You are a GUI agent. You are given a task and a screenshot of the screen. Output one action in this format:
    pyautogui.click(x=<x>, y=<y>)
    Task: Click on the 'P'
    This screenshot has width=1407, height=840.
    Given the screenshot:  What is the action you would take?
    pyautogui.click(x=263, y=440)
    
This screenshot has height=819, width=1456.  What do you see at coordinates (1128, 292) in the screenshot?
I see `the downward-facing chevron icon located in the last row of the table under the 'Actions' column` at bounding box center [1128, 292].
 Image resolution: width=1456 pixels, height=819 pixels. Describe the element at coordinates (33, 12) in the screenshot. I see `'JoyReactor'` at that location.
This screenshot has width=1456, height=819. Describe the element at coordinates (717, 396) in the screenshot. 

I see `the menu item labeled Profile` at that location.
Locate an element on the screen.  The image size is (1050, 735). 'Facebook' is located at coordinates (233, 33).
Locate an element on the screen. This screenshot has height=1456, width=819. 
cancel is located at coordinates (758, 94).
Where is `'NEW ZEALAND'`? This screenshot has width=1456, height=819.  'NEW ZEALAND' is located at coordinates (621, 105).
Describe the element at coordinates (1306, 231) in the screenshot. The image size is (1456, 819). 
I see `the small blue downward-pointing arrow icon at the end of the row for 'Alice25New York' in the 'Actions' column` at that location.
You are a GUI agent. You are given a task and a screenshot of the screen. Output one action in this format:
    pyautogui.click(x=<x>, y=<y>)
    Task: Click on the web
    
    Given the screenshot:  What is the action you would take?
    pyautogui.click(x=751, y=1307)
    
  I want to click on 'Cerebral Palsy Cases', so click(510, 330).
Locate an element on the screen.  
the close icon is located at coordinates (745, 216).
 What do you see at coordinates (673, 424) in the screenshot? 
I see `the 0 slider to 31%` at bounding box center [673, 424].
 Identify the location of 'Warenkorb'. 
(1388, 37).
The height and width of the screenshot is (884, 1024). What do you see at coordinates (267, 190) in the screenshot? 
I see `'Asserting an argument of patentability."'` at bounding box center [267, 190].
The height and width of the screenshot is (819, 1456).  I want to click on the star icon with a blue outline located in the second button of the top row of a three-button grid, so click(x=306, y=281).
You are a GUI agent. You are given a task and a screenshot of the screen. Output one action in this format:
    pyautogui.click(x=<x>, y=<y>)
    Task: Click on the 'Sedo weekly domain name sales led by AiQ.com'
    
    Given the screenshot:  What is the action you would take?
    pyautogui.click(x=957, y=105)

* * * * *

- The request
Lay out all of the material above as a numbered list with one line per item, and leave out the blank lines.

- Written answer
1. You are a GUI agent. You are given a task and a screenshot of the screen. Output one action in this format:
2.     pyautogui.click(x=<x>, y=<y>)
3.     Task: Click on the 'P'
4.     This screenshot has width=1407, height=840.
5.     Given the screenshot:  What is the action you would take?
6.     pyautogui.click(x=263, y=440)
7. This screenshot has height=819, width=1456.  What do you see at coordinates (1128, 292) in the screenshot?
8. I see `the downward-facing chevron icon located in the last row of the table under the 'Actions' column` at bounding box center [1128, 292].
9.  Image resolution: width=1456 pixels, height=819 pixels. Describe the element at coordinates (33, 12) in the screenshot. I see `'JoyReactor'` at that location.
10. This screenshot has width=1456, height=819. Describe the element at coordinates (717, 396) in the screenshot. 
11. I see `the menu item labeled Profile` at that location.
12. Locate an element on the screen.  The image size is (1050, 735). 'Facebook' is located at coordinates (233, 33).
13. Locate an element on the screen. This screenshot has height=1456, width=819. 
14. cancel is located at coordinates (758, 94).
15. Where is `'NEW ZEALAND'`? This screenshot has width=1456, height=819.  'NEW ZEALAND' is located at coordinates (621, 105).
16. Describe the element at coordinates (1306, 231) in the screenshot. The image size is (1456, 819). 
17. I see `the small blue downward-pointing arrow icon at the end of the row for 'Alice25New York' in the 'Actions' column` at that location.
18. You are a GUI agent. You are given a task and a screenshot of the screen. Output one action in this format:
19.     pyautogui.click(x=<x>, y=<y>)
20.     Task: Click on the web
21.     Given the screenshot:  What is the action you would take?
22.     pyautogui.click(x=751, y=1307)
23.   I want to click on 'Cerebral Palsy Cases', so click(510, 330).
24. Locate an element on the screen.  
25. the close icon is located at coordinates (745, 216).
26.  What do you see at coordinates (673, 424) in the screenshot? 
27. I see `the 0 slider to 31%` at bounding box center [673, 424].
28.  Identify the location of 'Warenkorb'. 
29. (1388, 37).
30. The height and width of the screenshot is (884, 1024). What do you see at coordinates (267, 190) in the screenshot? 
31. I see `'Asserting an argument of patentability."'` at bounding box center [267, 190].
32. The height and width of the screenshot is (819, 1456).  I want to click on the star icon with a blue outline located in the second button of the top row of a three-button grid, so click(x=306, y=281).
33. You are a GUI agent. You are given a task and a screenshot of the screen. Output one action in this format:
34.     pyautogui.click(x=<x>, y=<y>)
35.     Task: Click on the 'Sedo weekly domain name sales led by AiQ.com'
36.     Given the screenshot:  What is the action you would take?
37.     pyautogui.click(x=957, y=105)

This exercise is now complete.